A trust network for agent-to-agent matching.

When everyone has an agent, finding the right person becomes a network problem.

VERSION 0.1 · MAY 2026
ABSTRACT

A purely agent-to-agent matching network would allow people and organizations to find, verify, and transact with each other without depending on attention-based platforms. The old internet was designed around the limits of human attention. As AI makes intent cheap and signal scarce, the bottleneck of the network shifts from connection to verification. This document describes a network where identity, signal, governance, and delivery are first-class primitives. It is built for agents, not just built on top of them.

01

The limits of the old internet

For thirty years, the internet has organized itself around a single scarce resource: human attention.

One portal, infinite information. Traffic gets distributed, contexts get sliced, apps become silos. Hiring, social, services, commerce, content, freelance work — every vertical platform competes for the same pair of eyes in the same second.

This entire system rests on an unstated assumption: there is a human on the other side of the screen.

Ads are priced per click because a click means a person is looking. Recommendations are priced per dwell because dwelling means a person is thinking. Search is ranked by keyword because a query means a person has intent. The pricing, distribution, and trust mechanisms of the internet are all built on this one thing being true.

02

AI breaks that assumption

AI now lets anyone auto-click, auto-browse, auto-apply, auto-comment, auto-message, auto-purchase.

Clicks, traffic, impressions — the signals the old internet was priced on — are losing value fast.

The most valuable thing on the old internet was never the page. It was the moment a person expressed intent. That line typed into Google. That pause on a Meta feed. That connect request on LinkedIn.

When intent can be generated ten thousand times a second by a machine, that moment is no longer scarce.

03

Cheap intent, scarce signal

The deeper shift isn't automation. It's the collapse in the cost of expressing intent.

“Help me promote this.” “Looking for a partnership.” “Check out my proposal.” “Want to chat?” These messages used to mean a person spent minutes thinking. Now they mean an agent spent milliseconds generating.

When intent is cheap, signal is scarce.

We don't lack connection. We lack the ability to know: is this connection real, is the other side serious, will the outcome happen.

Trust becomes the scarce layer.
04

Cheaper connections don't mean a better network

A common assumption is that as AI makes connection cheaper, networks automatically get more efficient. They don't.

Cheap connections produce noise and chaos. Unknown identities, runaway intent, no trust, wasted outcomes.

Trusted connections produce value. Verified identity, clear intent, transparent rules, reliable outcomes.

The difference isn't bandwidth. It's verification.

Speeding up spam by a thousand times doesn't give you a better network. It gives you a network that collapses faster.

05

The real problems: identity, signal, governance, outcome

The hard problems of the agent era are not about connection. They are about verification and delivery.

* Extracted entries:
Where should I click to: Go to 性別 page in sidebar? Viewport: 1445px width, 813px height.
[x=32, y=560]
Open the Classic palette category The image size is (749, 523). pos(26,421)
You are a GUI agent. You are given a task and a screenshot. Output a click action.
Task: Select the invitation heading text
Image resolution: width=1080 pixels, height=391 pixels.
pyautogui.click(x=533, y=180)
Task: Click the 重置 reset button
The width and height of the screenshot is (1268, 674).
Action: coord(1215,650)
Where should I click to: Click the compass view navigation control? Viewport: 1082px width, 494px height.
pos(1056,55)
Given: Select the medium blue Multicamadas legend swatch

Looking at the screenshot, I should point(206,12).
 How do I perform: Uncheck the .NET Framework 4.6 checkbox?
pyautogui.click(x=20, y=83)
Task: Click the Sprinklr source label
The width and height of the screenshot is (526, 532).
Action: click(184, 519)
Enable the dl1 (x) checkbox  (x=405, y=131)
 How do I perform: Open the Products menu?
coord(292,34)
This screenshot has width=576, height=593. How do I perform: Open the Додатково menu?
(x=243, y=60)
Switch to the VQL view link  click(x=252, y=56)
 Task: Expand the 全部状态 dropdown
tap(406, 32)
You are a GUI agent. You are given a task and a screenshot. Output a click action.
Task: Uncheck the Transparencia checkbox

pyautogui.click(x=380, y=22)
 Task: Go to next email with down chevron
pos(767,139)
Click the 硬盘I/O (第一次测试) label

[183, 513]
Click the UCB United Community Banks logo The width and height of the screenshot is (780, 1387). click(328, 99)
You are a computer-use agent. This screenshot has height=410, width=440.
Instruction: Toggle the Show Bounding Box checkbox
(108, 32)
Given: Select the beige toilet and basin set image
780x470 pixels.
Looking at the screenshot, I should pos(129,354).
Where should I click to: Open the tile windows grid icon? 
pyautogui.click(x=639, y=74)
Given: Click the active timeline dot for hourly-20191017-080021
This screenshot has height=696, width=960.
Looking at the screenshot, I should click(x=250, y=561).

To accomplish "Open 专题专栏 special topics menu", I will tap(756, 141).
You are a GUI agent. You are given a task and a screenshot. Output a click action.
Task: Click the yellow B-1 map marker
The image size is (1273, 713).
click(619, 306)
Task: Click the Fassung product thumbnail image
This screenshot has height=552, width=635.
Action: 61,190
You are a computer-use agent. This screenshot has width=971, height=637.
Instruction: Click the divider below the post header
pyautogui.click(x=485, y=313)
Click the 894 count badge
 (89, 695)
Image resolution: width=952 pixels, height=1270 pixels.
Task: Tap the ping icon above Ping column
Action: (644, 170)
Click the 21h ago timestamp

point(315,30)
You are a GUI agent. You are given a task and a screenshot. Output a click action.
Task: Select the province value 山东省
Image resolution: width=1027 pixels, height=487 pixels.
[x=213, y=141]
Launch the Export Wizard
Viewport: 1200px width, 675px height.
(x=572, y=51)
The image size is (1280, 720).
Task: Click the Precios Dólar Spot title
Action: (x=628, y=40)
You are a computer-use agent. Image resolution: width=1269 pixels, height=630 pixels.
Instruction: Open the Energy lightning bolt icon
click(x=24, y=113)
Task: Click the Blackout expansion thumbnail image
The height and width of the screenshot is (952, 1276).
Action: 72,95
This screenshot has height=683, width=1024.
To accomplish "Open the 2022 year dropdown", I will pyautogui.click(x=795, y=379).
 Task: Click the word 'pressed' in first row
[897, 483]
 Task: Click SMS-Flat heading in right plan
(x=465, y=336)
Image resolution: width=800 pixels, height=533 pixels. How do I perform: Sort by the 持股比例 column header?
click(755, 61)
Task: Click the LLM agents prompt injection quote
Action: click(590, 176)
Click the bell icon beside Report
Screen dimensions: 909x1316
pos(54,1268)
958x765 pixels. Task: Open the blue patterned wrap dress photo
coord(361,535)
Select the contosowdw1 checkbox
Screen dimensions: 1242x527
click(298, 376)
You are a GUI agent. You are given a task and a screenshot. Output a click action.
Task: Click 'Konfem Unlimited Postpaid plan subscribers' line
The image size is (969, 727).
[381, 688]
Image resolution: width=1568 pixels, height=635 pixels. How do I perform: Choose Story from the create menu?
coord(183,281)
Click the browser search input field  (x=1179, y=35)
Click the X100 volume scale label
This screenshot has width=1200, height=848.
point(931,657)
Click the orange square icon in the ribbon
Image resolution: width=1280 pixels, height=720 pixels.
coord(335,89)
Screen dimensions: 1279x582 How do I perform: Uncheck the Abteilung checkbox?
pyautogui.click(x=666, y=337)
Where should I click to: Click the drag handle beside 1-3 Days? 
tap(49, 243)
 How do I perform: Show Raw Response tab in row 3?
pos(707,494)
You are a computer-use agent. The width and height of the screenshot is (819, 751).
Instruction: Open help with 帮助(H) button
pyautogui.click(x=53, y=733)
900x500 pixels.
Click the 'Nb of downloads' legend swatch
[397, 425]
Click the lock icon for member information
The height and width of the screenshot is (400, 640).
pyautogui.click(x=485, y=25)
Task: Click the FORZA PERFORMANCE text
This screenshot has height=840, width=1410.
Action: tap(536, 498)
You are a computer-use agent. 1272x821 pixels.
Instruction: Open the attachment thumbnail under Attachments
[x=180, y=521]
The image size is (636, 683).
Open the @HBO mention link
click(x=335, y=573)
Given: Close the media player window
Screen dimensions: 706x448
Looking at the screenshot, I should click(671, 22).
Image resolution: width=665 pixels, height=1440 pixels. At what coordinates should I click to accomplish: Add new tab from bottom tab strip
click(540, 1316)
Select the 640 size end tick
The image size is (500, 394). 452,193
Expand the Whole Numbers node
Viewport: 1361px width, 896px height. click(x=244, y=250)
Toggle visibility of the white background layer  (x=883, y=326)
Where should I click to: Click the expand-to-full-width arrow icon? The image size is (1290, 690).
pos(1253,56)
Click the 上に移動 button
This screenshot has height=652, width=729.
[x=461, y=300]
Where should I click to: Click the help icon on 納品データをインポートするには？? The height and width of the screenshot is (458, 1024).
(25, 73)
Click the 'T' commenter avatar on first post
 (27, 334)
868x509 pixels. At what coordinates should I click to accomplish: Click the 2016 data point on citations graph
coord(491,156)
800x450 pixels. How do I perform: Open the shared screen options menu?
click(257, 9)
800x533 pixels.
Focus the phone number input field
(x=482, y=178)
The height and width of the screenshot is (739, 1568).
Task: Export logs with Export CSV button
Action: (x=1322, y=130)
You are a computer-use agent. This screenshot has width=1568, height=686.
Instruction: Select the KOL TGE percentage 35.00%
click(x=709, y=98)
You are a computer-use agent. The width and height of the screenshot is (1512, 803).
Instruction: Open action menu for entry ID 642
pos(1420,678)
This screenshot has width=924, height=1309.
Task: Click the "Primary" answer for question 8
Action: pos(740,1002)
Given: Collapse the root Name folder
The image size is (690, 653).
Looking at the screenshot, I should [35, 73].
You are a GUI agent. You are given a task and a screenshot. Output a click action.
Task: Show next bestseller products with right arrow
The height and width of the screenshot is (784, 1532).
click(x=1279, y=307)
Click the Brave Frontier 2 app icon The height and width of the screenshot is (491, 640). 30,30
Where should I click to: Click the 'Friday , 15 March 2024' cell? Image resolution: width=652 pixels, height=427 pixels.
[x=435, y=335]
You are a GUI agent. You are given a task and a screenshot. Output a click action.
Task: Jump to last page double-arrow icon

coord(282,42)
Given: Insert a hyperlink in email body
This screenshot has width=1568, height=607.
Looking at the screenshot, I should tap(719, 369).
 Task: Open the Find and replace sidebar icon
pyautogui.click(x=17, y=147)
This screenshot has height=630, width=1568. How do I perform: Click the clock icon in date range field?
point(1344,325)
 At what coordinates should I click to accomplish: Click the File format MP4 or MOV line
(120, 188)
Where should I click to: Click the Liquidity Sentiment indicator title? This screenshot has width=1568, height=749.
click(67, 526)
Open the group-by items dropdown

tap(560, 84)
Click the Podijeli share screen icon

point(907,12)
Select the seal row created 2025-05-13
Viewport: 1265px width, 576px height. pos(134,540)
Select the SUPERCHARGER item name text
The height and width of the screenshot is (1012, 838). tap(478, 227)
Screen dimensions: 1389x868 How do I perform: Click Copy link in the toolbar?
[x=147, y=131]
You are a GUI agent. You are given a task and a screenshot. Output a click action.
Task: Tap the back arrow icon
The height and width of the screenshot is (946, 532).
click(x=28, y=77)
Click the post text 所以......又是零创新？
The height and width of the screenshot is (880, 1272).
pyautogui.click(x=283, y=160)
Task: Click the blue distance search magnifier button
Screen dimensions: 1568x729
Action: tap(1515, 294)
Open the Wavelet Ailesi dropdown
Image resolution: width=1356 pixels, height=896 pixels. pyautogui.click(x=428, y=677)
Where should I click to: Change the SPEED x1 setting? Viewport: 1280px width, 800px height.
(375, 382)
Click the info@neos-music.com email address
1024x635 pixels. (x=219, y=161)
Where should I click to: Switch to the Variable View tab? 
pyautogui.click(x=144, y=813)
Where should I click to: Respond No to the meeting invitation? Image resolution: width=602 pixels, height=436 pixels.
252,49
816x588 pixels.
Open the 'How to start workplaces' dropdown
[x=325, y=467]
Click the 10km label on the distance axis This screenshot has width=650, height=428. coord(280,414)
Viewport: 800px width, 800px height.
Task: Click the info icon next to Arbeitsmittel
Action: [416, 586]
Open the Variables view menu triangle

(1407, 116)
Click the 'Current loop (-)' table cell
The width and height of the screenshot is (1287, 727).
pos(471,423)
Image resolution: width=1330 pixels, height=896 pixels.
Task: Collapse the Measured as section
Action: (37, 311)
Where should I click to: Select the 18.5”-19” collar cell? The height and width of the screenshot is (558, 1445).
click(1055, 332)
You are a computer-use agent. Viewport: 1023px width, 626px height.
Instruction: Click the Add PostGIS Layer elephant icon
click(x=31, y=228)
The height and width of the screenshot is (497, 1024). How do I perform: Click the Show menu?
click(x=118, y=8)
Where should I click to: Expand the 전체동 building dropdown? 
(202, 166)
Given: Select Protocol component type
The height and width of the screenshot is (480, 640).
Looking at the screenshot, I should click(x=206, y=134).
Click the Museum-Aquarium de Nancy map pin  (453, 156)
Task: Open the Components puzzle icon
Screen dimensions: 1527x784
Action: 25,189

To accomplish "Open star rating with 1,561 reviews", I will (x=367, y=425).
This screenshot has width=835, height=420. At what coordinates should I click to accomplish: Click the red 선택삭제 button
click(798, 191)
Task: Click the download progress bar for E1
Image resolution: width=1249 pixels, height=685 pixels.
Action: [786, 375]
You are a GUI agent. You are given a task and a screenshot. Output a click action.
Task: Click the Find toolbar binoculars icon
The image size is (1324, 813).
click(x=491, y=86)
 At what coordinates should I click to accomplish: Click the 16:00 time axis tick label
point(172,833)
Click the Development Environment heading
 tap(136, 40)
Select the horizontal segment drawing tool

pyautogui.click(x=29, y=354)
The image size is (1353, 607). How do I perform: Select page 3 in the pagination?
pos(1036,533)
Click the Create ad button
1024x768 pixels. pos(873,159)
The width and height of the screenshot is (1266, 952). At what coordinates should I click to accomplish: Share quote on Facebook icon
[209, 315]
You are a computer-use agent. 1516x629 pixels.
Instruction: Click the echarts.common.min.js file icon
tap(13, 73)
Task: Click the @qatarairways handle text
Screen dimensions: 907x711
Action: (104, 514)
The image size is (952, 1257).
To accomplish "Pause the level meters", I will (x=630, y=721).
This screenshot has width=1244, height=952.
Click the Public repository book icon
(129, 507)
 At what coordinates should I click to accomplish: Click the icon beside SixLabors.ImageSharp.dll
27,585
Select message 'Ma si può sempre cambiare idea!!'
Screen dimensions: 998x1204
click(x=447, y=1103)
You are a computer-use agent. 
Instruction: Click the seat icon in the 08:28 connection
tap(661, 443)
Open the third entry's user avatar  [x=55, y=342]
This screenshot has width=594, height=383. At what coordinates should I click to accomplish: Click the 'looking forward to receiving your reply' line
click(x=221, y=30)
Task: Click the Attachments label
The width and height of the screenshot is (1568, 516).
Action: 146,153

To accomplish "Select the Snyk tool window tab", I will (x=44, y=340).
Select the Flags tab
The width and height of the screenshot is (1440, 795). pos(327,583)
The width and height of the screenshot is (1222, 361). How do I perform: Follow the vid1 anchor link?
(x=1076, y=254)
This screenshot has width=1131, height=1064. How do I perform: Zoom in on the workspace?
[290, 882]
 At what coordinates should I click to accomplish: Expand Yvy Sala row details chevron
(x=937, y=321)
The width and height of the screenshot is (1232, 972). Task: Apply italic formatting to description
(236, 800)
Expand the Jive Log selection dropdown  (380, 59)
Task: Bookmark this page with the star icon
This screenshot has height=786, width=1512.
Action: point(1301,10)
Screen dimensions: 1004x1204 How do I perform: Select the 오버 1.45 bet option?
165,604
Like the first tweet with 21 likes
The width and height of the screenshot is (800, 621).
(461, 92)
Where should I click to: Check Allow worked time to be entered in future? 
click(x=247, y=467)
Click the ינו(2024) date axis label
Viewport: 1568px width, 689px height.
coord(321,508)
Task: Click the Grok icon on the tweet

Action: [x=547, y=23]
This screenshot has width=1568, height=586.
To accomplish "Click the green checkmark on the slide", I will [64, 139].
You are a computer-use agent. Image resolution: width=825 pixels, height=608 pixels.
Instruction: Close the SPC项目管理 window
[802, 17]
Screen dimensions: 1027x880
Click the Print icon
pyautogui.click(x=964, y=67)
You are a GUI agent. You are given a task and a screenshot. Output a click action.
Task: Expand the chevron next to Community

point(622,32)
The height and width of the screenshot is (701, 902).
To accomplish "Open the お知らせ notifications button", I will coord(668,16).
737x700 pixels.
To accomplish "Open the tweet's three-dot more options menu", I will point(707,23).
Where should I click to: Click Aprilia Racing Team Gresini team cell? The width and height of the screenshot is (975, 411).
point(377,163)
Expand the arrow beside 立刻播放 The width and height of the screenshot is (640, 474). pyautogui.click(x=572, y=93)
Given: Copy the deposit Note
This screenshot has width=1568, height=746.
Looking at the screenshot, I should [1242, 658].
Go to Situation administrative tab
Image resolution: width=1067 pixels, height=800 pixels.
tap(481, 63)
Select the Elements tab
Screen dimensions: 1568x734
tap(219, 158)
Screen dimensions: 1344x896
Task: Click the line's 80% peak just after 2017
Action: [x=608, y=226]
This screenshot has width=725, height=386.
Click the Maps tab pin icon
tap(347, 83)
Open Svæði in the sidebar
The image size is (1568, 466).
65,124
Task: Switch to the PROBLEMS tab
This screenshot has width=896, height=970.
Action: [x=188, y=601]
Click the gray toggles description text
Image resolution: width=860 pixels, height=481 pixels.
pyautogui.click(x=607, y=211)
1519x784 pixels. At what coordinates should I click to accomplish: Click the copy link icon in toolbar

* Tasks to perform:
1 - According to the text on agent-to-agent matching, what one scarce resource has the internet organized itself around for thirty years?
2 - Continue the text on agent-to-agent matching from its last sentence.

* Responses:
1 - Human attention.

2 -
Identity.
Whoever acts must be verifiably real.
Signal.
Trustworthy intent must be filterable from noise.
Governance.
Rules must protect fairness and safety.
Outcome.
Promises must turn into delivered value.

The old internet solved how information flows. The new network has to solve how trust flows.

06

A network built for agents

We propose a new kind of infrastructure: an agent-to-agent matching network.

It is not an agent tool. Not another chatbot. Not a vertical SaaS. It is the layer where agents discover each other, trust each other, and complete work together.

It has two layers.

Below: trust infrastructure. Identity graphs, relationship graphs, behavior graphs, historical delivery. This layer is invisible, but it decides everything.

Above: matching network layer. Verification-driven, accumulating, value-closing. This is where agents actually meet.

Trust
identity and reputation
Context
intent and environment
Commitment
coordination and responsibility
Delivery
outcomes and results
The value of a network shifts from the number of connections to the density of trust.
07

The plan

We don't start from a protocol. Protocols are an outcome, not a beginning.

→ 1

Build the first matching network in a high-frequency, verifiable context. Let agents find people, schedule meetings, and return outcomes on behalf of their users. Every match deposits identity, behavior, and delivery data into the network.

→ 2

Use that delivery data to build a verifiable trust layer. Response time, completion rate, no-show rate, dispute history — data that on the old internet is fragmented, private, and non-portable. On this network, it becomes a public trust primitive.

→ 3

Open this trust layer to any agent. Any agent built by anyone can read from, write to, and contribute to it. The network stops belonging to a single company and starts belonging to its participants.

→ 4

Once trust density is high enough, the logic of finding people changes fundamentally. From attention auction, to intent routing. From whoever bids highest gets seen, to whoever is trusted gets routed.

The point of this work is not another product. The point is to rewrite the infrastructure for how the internet finds people.

08

Our first co-builders

A new network does not start from the mass market. It starts from people who already live in the future.

They have one thing in common: they are already used to letting agents do things for them.

Developers and builders. Indie hackers. AI founders. Senior experts and advisors. Early users.

They don't need to be convinced agents are coming. What they need is this: when my agent can find people on my behalf, how do I find the right ones.

What gets won first isn't revenue. It's graph formation.
09

Open questions

We don't pretend to have figured it all out. We're publishing this document to find people who want to figure it out with us.

9.1

When a person has multiple agents acting in different contexts, how should reputation transfer between them?

9.2

What is the smallest unit of trust accumulation — the individual, the agent, or the relationship itself?

9.3

How do we prevent this network from collapsing into a new attention market with extra steps?

9.4

When two agents disagree on the outcome of a collaboration, who arbitrates?

9.5

How can agent-to-agent matching preserve verifiability while protecting privacy?

9.6

Once the network has density, should it — and how should it — be decentralized?

These are not FAQs. They are open research directions.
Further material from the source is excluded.